This post marks the third in a series of three-person explorations into the life wisdom found through improvisational theatre. You can find the first two here: Let Yourself Be Changed and Make Emotional Noises.
 
As has been mentioned earlier, three experienced teachers–Patricia Ryan Madson, founder of the Stanford Improvisors (SImps) and author of Improv Wisdom: Don’t Prepare, Just Show UpLisa Rowland, improvisor extraordinaire and San Francisco 2012 Actor of the Year; and Ted DesMaisons, learning consultant and curator of this blog–have agreed to riff on a few improv maxims, sharing and building on each other’s thoughts to explore each principle in more detail.  Rowland and DesMaisons both studied with Madson and continue her work through their “Improv Wisdom for a Meaningful Life” retreats.
 
We agreed that each individual contribution would hold loosely to a three paragraph limit.  Each essay would then get passed to another teacher for comment or development until all three had offered a reflection.  As you can see, this topic inspired each of us to extend past that boundary. We’d love to hear any reflections you’d like to add in!    
 

Hilary Price cartoon

Make Bold Offers!

Patricia Ryan Madson: 

This delightful cartoon was created by Hilary B. Price, and it accompanies an essay titled “The Omnivore’s Dilemma” which serves as the End Note for the July/August, 2013 edition of Stanford Magazine, the university’s alumni publication. Hilary studied improv with me at Stanford and was a member of the Stanford Improvisers; she graduated in 1993. This cartoon embodies the cardinal sin in improv: “to wimp.”   When we wimp, we fail to define something or offer a choice. Since improvisers are trained to be agreeable, it’s not that hard to fall into the “whatever you want” syndrome. And, we all know that as pleasing as an agreeable attitude can be, in order to get things going we need an idea . . . a noun, actually. This cartoon reminds us of what happens to our fellow players when we cross our arms and defer. (Even when we do it with a smile on our faces.) Perhaps you find yourself doing this . . . wimping, that is.   Deciding takes effort and courage.

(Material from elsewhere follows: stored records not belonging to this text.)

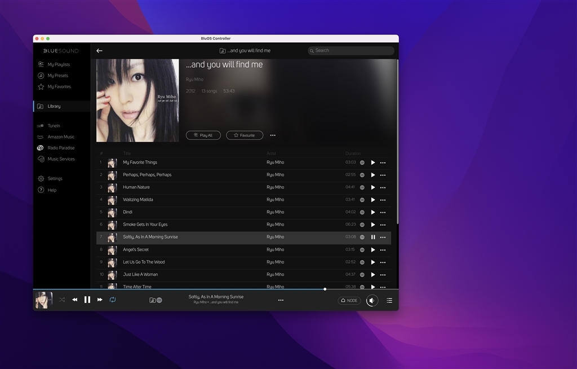Open My Favorites

click(59, 86)
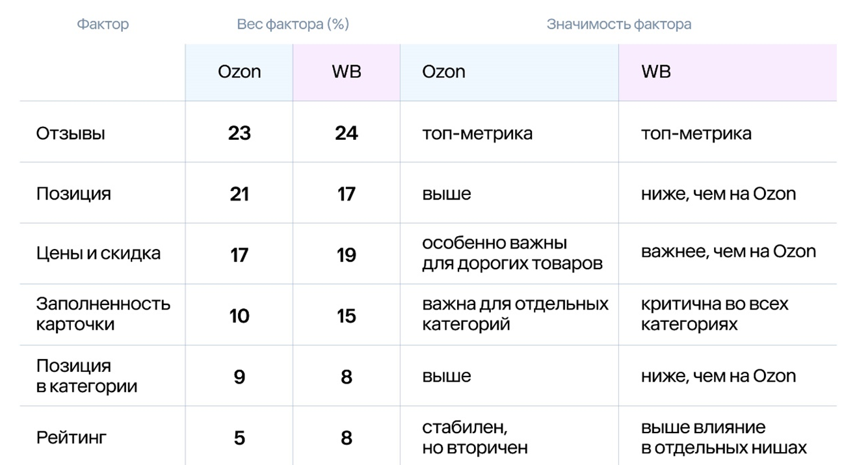The width and height of the screenshot is (844, 465).
Task: Click the Ozon significance column subheader
Action: click(443, 72)
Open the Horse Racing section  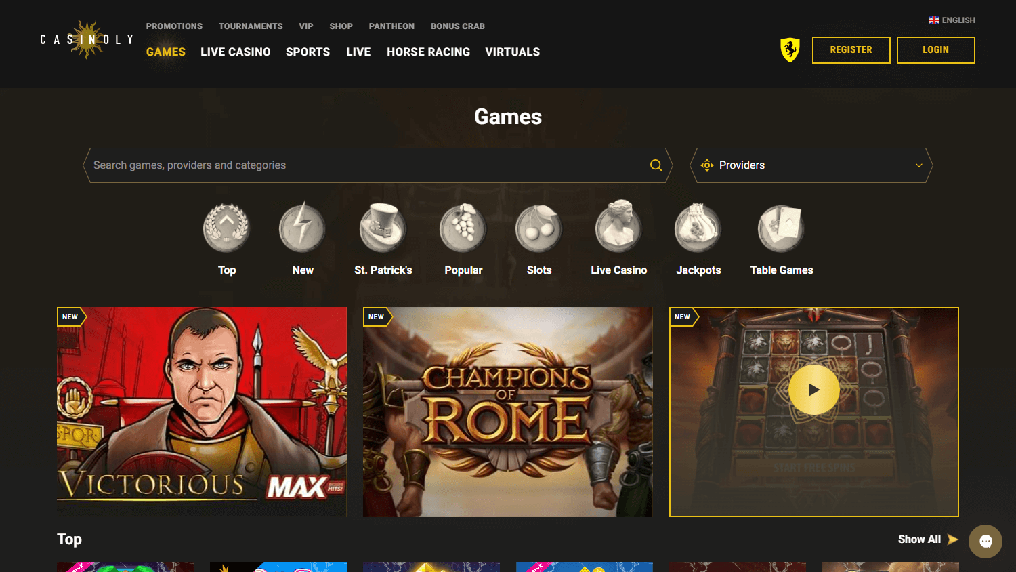point(428,52)
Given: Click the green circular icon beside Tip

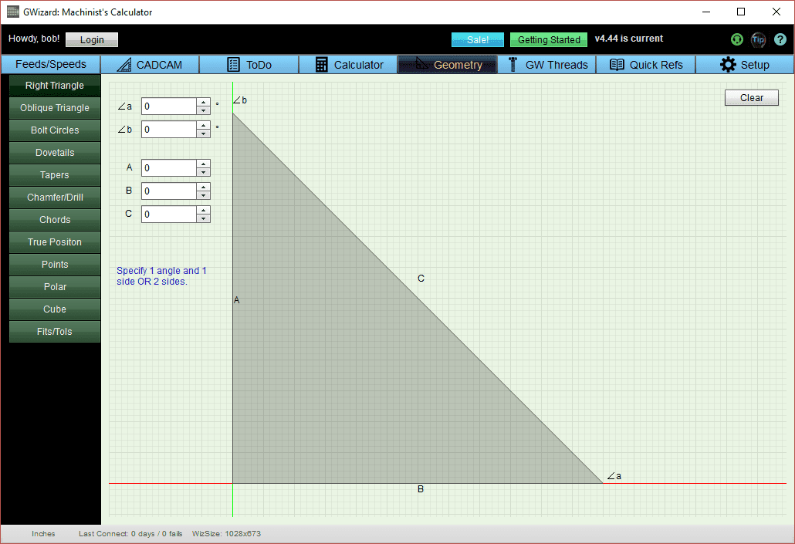Looking at the screenshot, I should [736, 39].
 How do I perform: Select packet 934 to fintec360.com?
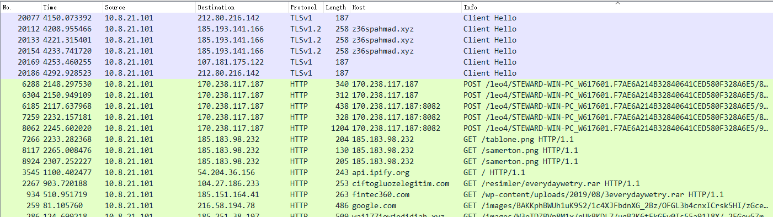(x=386, y=194)
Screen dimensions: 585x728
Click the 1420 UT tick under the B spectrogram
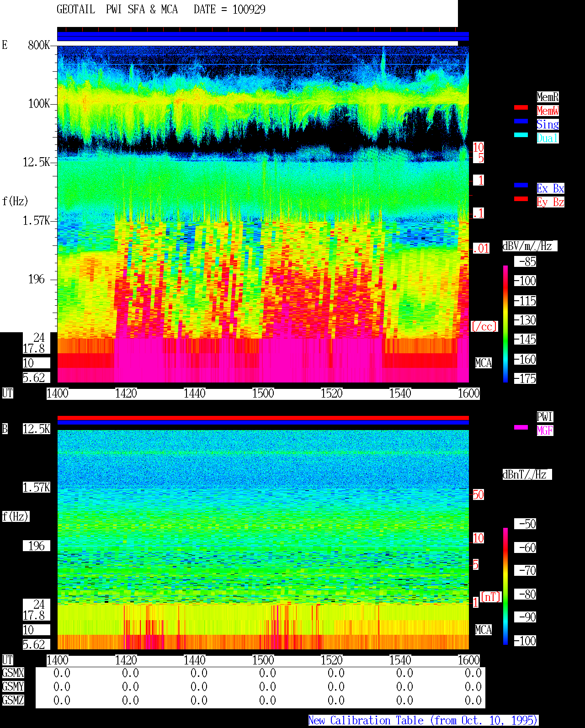[x=126, y=660]
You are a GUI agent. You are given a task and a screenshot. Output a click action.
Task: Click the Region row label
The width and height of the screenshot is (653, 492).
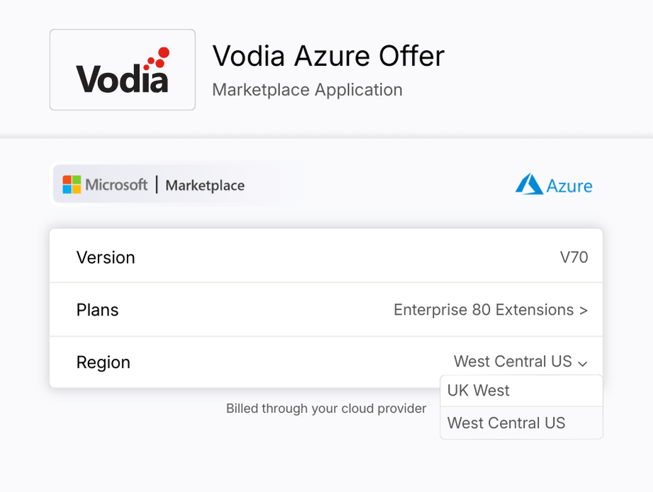point(103,362)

Today’s maxim: “Make bold offers” reminds me of the joys and responsibility of making choices and of leading. There may be something in the word bold that is a little intimidating. It could lead us to imagine that we need to bound onstage and proclaim “I’m divorcing you, Marge!” or “Look out, that meteor is about to strike us!”

While each of these offers will get us going onstage I don’t think that bold needs to mean dramatic, horrific, or zany. What bold says to me is to make concrete, specific suggestions or endowments. The invitation: “Would you like to go out this weekend?” misses the punch of “I’m going for a long walk in Golden Gate Park and then grabbing dinner at the Fort Mason food bazaar before the BATS show on Saturday. Would you like to join me?” Specificity is a blessing when we are improvising. And, I think life is like that, too. In Japan one never asks a guest “What would you like to do (eat/see)?” It is considered the highest rudeness to throw the onerous burden of choice onto the guest. Instead the host (who often worries a lot) makes all of the decisions and executes them so that the guest can simply receive and enjoy. It’s quite different in the West where we may consider our right to choose as the ultimate good.

"I'd love to go out for dinner to get a sushi assortment plate" would be much more polite than, "I don't know, whatever."  Can't you just taste the specificity? Image courtesy of Wikipedia.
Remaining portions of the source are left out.